Task statement:
When the line with "How do I perform: Click" appears below, start repeating lines exactly, and keep going through the line with "This screenshot has width=1280, height=663."; add nothing outside that span.

** Input follows **

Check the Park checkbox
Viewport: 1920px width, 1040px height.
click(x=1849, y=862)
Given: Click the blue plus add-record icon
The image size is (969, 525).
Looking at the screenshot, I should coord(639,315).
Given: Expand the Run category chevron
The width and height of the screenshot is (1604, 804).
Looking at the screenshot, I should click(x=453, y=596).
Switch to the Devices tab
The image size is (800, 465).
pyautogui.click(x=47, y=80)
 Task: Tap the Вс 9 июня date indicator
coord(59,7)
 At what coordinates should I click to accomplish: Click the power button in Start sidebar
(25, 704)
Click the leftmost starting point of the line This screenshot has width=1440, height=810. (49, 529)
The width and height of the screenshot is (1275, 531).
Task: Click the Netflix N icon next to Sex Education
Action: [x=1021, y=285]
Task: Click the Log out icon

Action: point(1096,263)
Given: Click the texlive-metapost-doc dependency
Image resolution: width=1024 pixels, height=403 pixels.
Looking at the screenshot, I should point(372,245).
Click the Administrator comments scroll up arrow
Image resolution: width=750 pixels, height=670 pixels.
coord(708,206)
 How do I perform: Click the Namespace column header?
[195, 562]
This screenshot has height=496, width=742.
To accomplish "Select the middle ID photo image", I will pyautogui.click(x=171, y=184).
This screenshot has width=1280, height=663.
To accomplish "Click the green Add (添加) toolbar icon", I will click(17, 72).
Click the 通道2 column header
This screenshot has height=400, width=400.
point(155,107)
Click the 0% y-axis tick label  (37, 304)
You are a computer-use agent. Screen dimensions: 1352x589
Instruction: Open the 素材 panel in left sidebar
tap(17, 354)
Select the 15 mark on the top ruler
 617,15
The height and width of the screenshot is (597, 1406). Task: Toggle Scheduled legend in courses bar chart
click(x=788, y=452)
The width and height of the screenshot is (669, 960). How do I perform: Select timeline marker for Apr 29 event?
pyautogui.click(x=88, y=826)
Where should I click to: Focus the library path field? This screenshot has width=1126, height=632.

** End of Input **

Answer to this task:
 How do I perform: Click the Namespace column header?
[195, 562]
This screenshot has height=496, width=742.
To accomplish "Select the middle ID photo image", I will pyautogui.click(x=171, y=184).
This screenshot has width=1280, height=663.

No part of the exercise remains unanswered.